Giovedì della terza settimana dopo l’Epifania
Meditiamo insieme le Scritture.
Siracide
Sir 44, 1; 49, 8-10
Lettura del libro del Siracide
Facciamo ora l’elogio di uomini illustri, dei padri nostri nelle loro generazioni. Ezechiele contemplò una visione di gloria, che Dio gli mostrò sul carro dei cherubini. Si ricordò dei nemici nell’uragano, beneficò quanti camminavano nella retta via. Le ossa dei dodici profeti rifioriscano dalla loro tomba, perché essi hanno consolato Giacobbe, lo hanno riscattato con la loro confidente speranza.

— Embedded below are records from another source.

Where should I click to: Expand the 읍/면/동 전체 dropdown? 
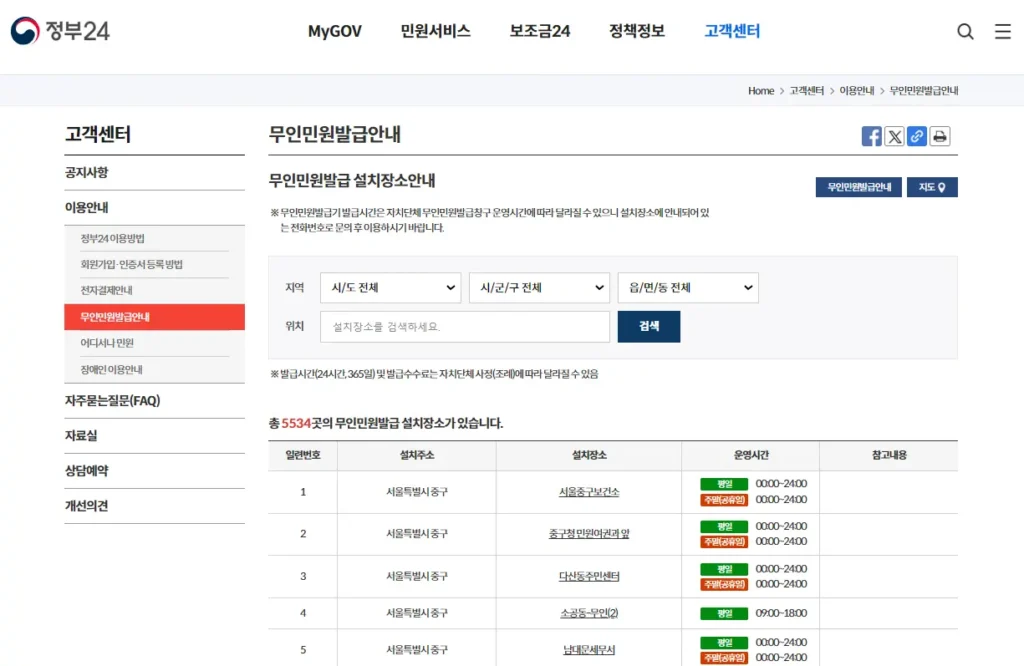[x=688, y=288]
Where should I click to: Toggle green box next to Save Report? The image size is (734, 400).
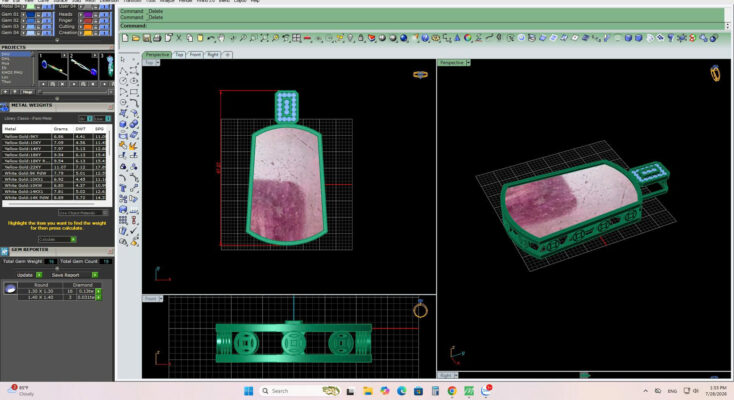95,275
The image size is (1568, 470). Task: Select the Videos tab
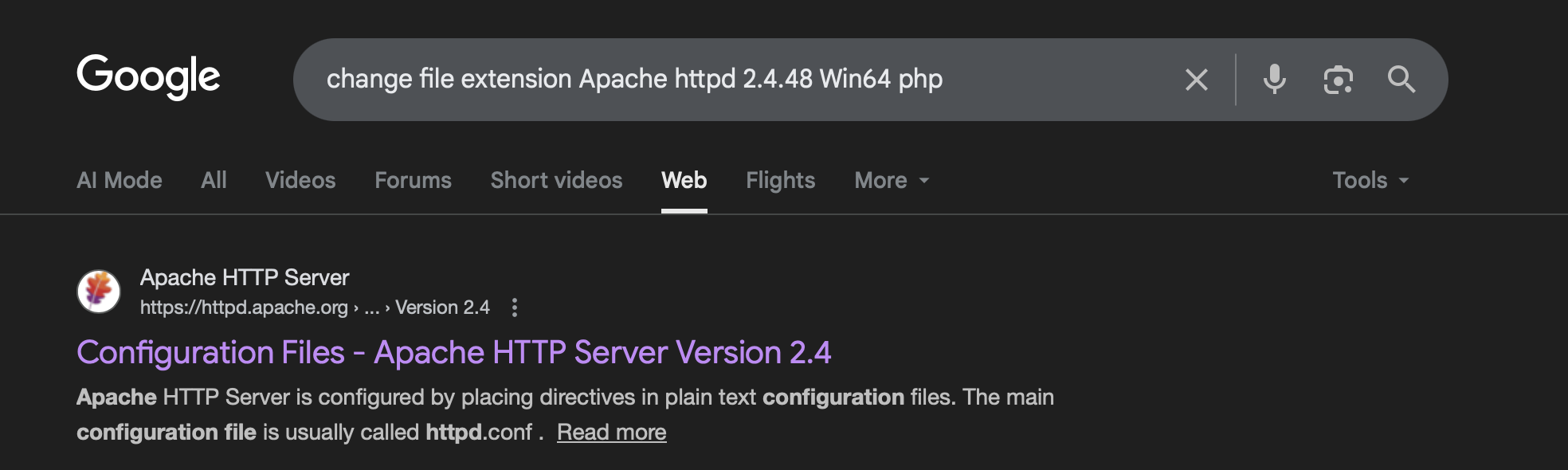(x=300, y=181)
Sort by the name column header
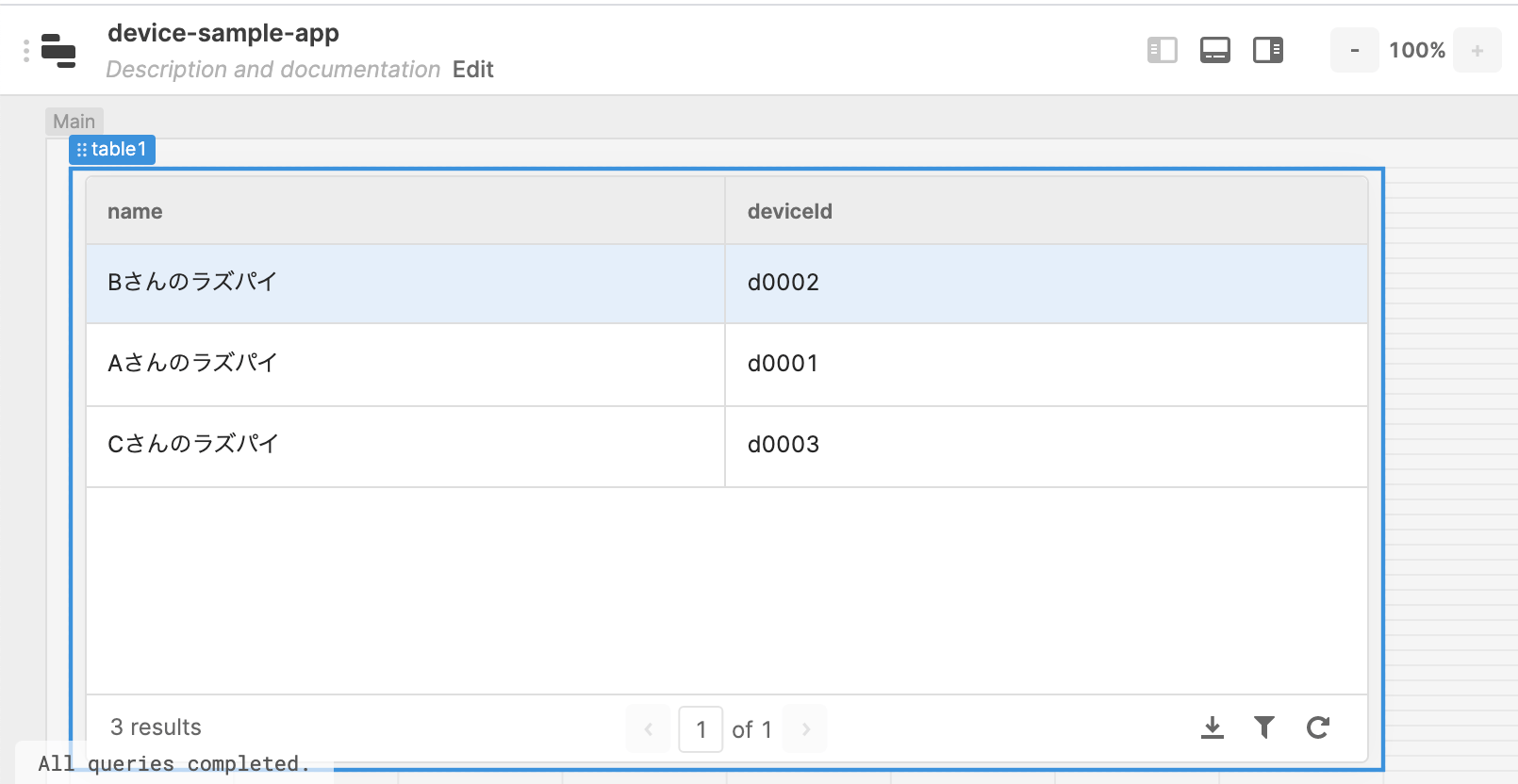 pyautogui.click(x=135, y=212)
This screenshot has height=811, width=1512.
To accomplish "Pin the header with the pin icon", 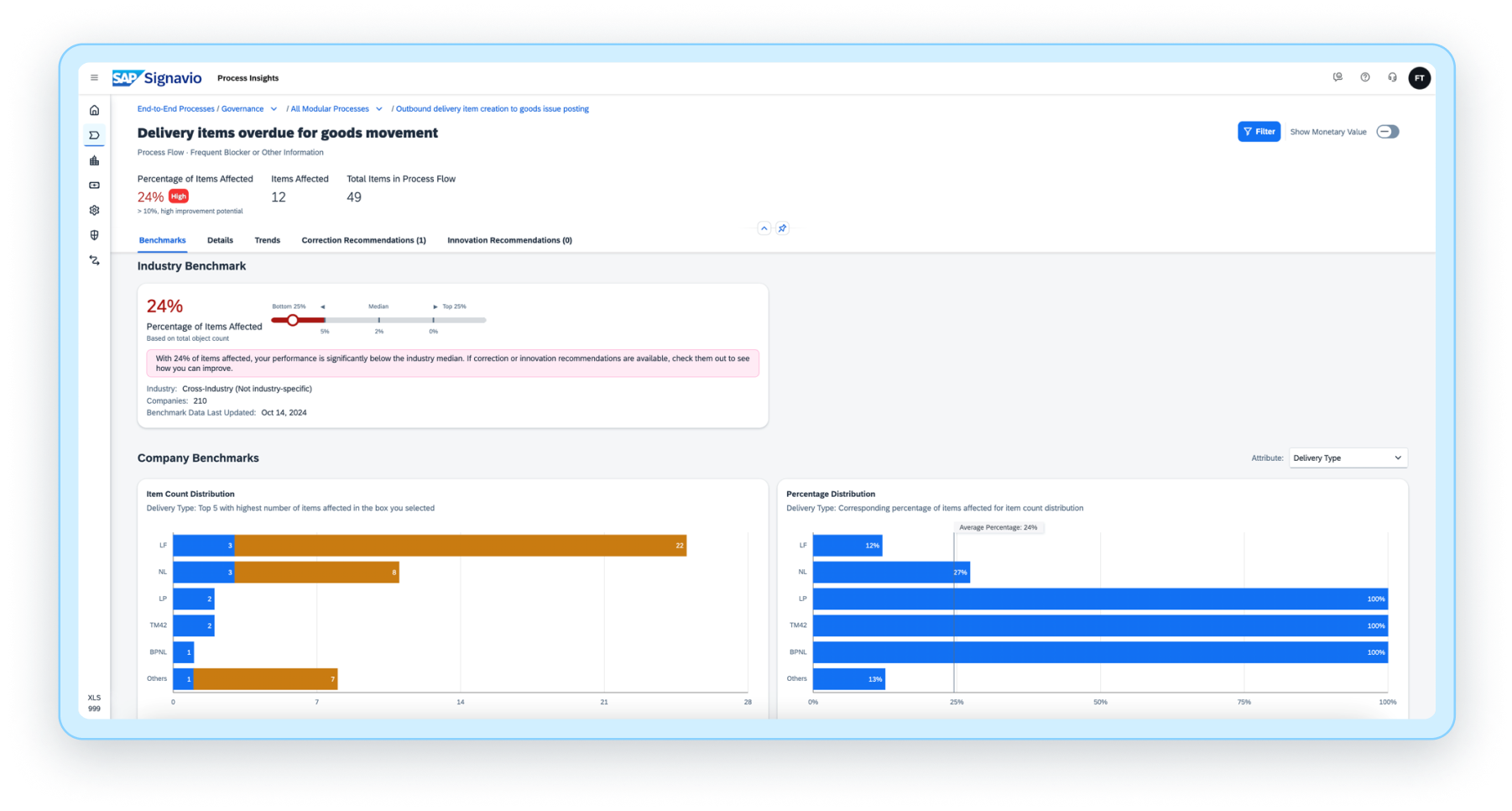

Nell’elogio degli uomini illustri, il Siracide propone di ricordare la figura di Ezechiele. Siamo sempre nel tempo della deportazione di Israele alla quale partecipa anche il profeta, che è chiamato ad avere visioni su ciò che accade a Gerusalemme, mentre lui stesso è deportato e ad essere principio di consolazione sia per i deportati sia per coloro che sono rimasti a Gerusalemme. Il libro delle sue profezie è molto ampio e complesso, venne riordinato dai suoi discepoli, ed è consolatorio perché mostra la visione di Dio che sostiene il suo popolo nel tempo della difficoltà e della delusione. Il Siracide ricorda anche che insieme con lui altri profeti sostennero il popolo di Dio al tempo della deportazione e del successivo ritorno in Israele, e furono essi stessi fonte di consolazione per tutti. È per questo che le loro ossa non devono essere dimenticate, ovvero che deve essere ricordata, anche dopo la loro morte, la loro esistenza, il loro operato, le loro parole, i loro libri, perché continuino ad essere, per tutti gli uomini di fede, principio di quella consolazione che solo Dio può donare e che solo a Dio occorre chiedere.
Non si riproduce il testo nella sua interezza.